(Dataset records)
::::

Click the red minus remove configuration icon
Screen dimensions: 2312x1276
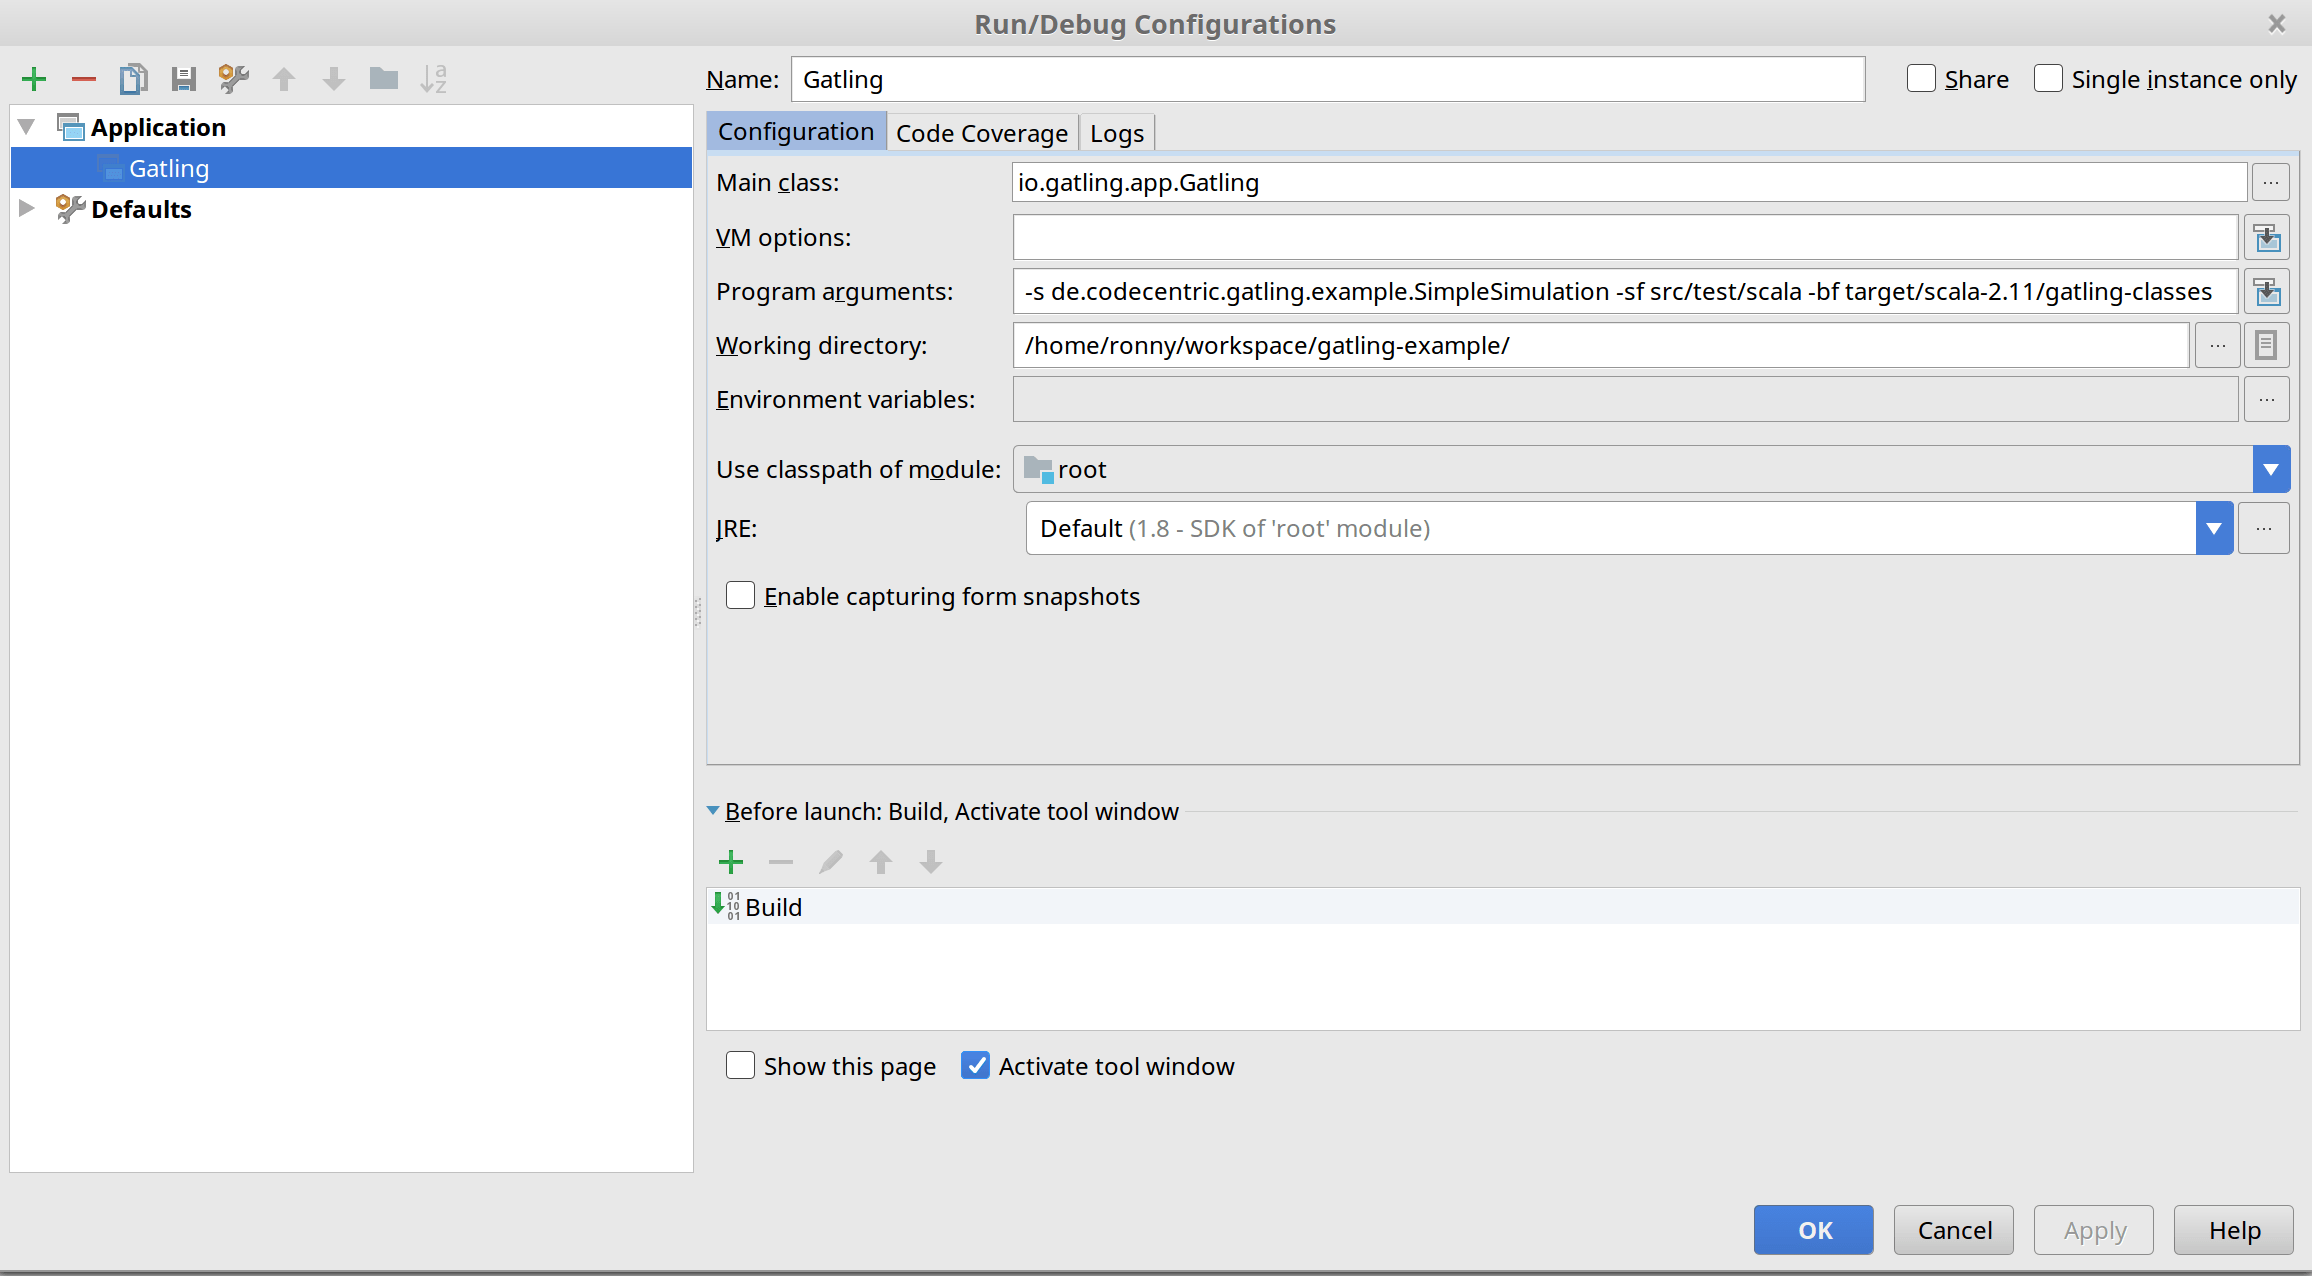point(84,79)
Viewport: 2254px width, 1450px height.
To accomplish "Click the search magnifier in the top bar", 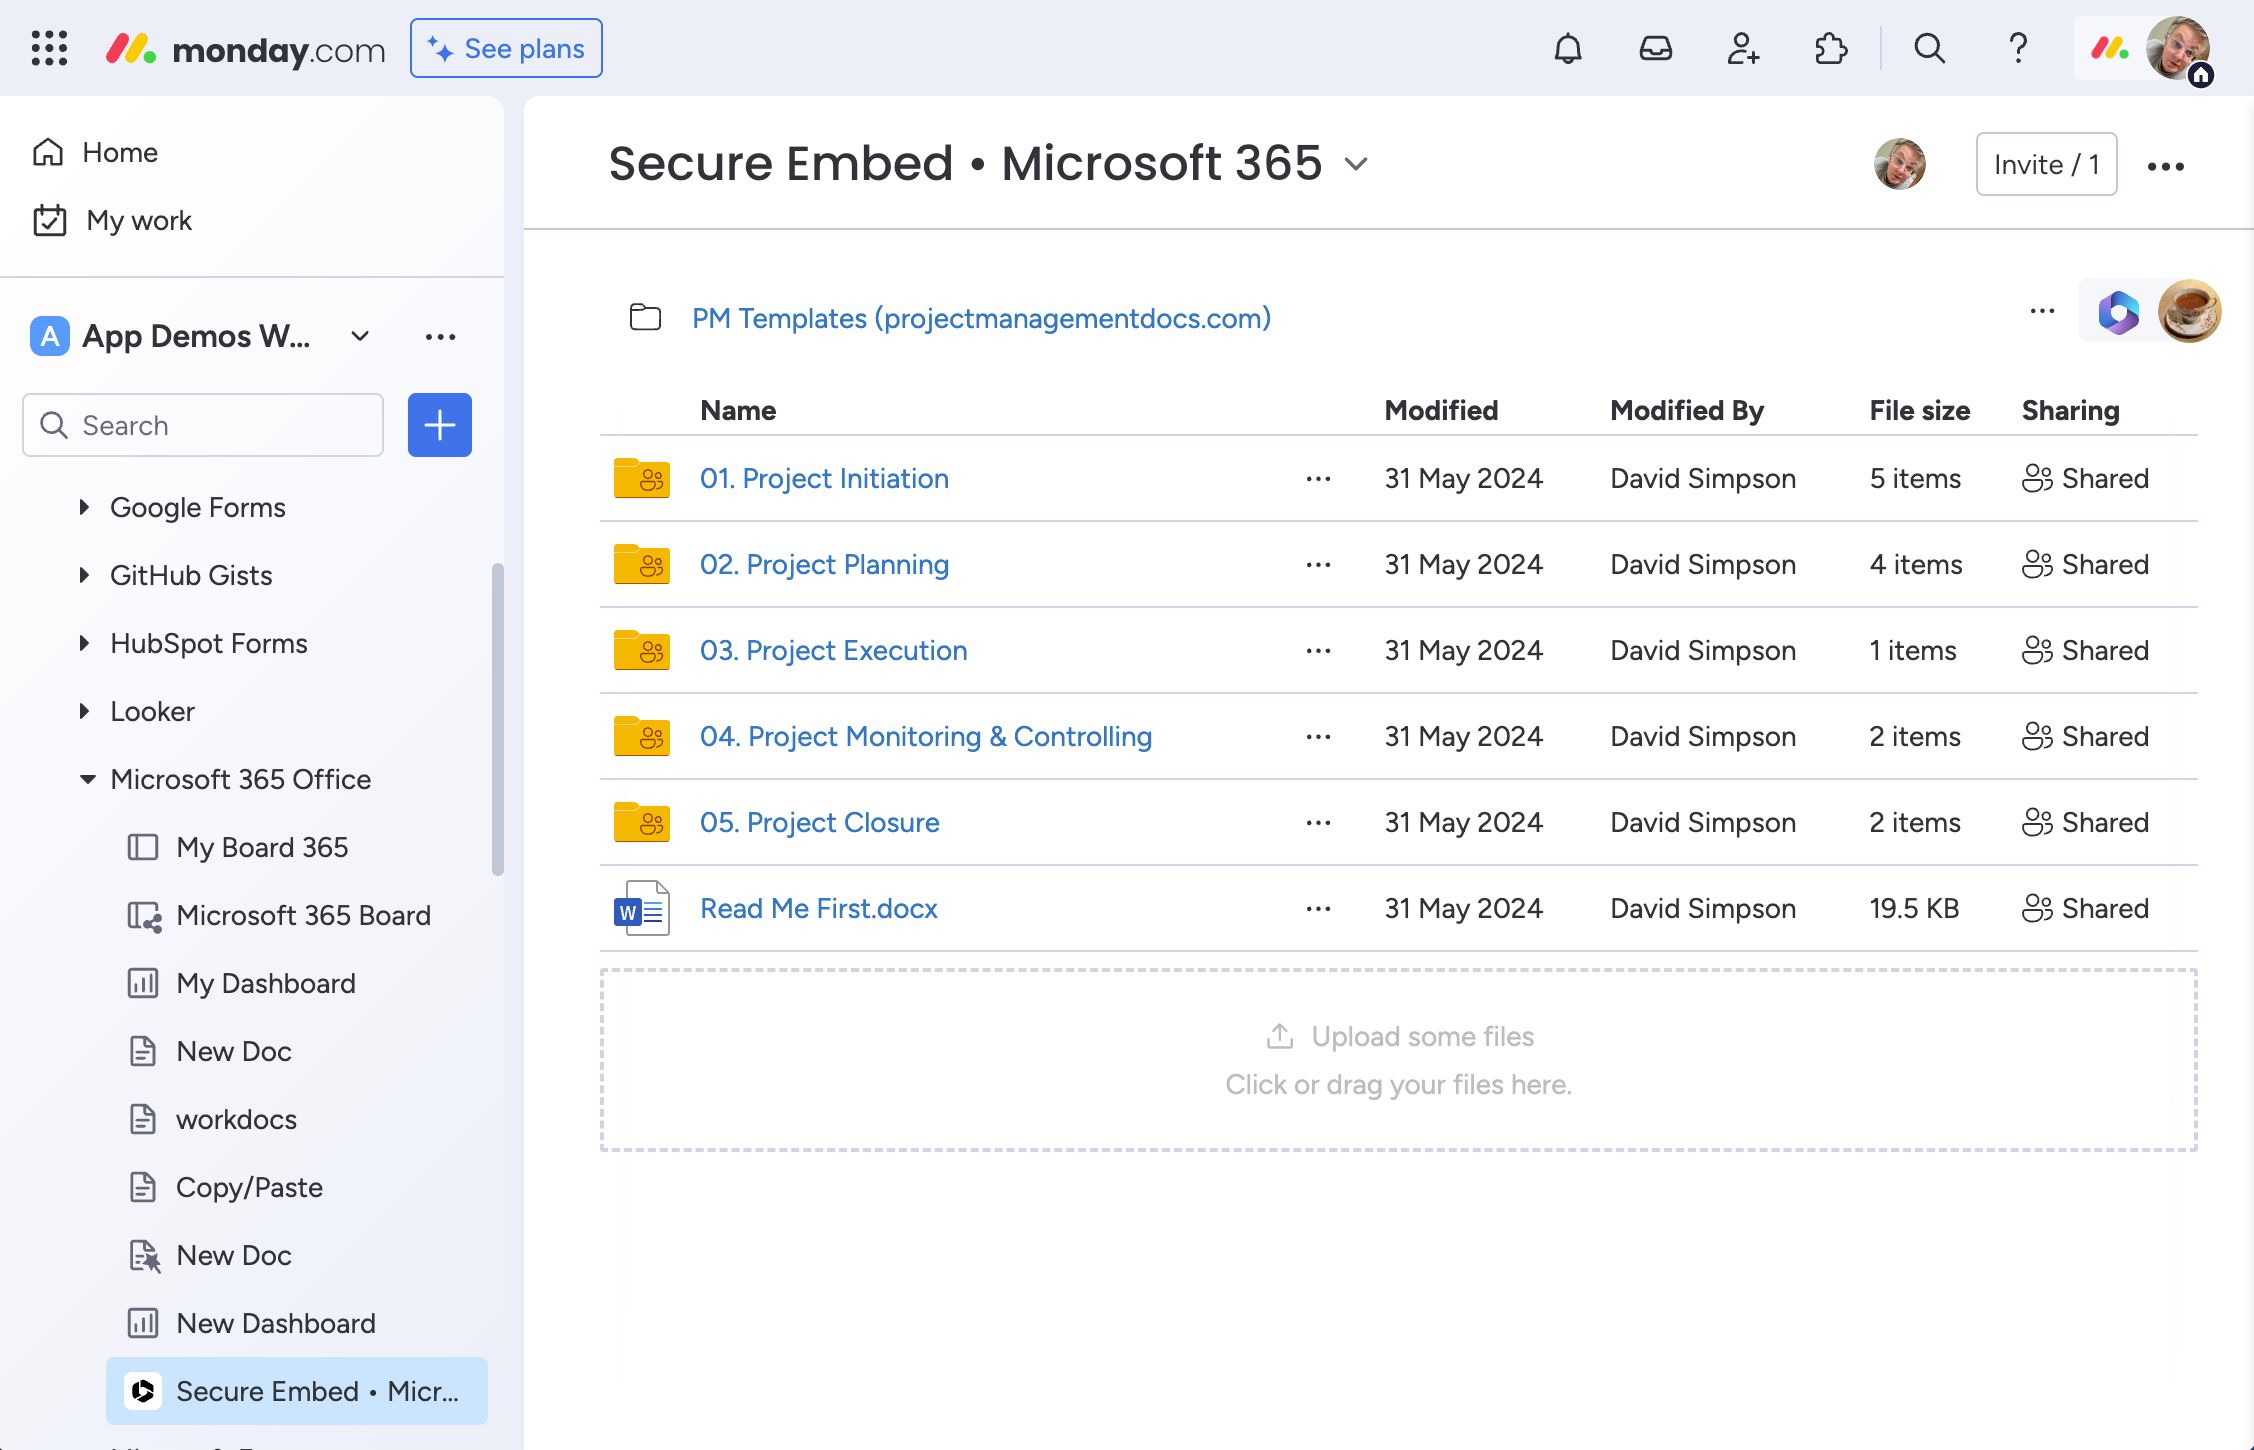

::::

> The problem: Word for word, print every record, and leave out any picture.

> Written response:
Click the red minus remove configuration icon
Screen dimensions: 2312x1276
point(84,79)
Viewport: 2254px width, 1450px height.
To accomplish "Click the search magnifier in the top bar", 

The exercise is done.